**** DATA SUPPLIED ****

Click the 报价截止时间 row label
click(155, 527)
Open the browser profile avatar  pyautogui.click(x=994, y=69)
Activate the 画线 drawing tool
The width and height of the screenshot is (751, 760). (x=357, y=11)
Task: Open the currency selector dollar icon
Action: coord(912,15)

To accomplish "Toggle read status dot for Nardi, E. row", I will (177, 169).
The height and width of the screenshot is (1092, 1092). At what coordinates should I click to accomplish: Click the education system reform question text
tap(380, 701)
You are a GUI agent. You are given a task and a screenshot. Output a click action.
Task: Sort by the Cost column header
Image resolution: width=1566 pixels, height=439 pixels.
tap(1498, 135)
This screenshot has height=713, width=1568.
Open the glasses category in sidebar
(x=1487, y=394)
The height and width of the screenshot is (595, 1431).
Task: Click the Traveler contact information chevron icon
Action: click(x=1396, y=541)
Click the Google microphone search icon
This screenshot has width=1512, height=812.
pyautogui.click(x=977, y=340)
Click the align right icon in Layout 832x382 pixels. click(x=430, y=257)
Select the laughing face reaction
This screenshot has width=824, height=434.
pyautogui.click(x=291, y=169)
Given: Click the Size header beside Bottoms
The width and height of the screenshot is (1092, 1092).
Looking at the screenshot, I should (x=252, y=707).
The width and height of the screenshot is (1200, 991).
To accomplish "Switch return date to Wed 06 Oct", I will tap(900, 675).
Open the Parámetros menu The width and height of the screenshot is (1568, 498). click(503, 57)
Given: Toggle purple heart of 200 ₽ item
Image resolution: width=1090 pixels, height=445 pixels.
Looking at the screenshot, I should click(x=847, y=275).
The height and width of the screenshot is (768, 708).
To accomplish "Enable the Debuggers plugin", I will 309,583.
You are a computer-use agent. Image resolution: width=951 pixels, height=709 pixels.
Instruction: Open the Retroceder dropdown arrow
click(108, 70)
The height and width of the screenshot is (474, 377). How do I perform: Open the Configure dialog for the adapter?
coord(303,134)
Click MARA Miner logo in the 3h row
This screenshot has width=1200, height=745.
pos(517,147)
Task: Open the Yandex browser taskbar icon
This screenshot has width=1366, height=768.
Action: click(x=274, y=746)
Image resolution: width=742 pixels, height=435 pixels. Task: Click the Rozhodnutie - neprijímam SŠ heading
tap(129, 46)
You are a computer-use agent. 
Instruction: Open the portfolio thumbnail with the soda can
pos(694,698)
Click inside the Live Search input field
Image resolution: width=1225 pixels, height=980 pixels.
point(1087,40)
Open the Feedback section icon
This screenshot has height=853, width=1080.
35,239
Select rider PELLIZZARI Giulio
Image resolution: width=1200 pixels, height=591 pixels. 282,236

****

**WHAT YOU NEED TO DO:** The answer is the records above restated word for word from their opening line through the line that holds "This screenshot has height=713, width=1568.", both included, and nothing else.

**EXERCISE RESPONSE:**
Click the 报价截止时间 row label
click(155, 527)
Open the browser profile avatar  pyautogui.click(x=994, y=69)
Activate the 画线 drawing tool
The width and height of the screenshot is (751, 760). (x=357, y=11)
Task: Open the currency selector dollar icon
Action: coord(912,15)

To accomplish "Toggle read status dot for Nardi, E. row", I will (177, 169).
The height and width of the screenshot is (1092, 1092). At what coordinates should I click to accomplish: Click the education system reform question text
tap(380, 701)
You are a GUI agent. You are given a task and a screenshot. Output a click action.
Task: Sort by the Cost column header
Image resolution: width=1566 pixels, height=439 pixels.
tap(1498, 135)
This screenshot has height=713, width=1568.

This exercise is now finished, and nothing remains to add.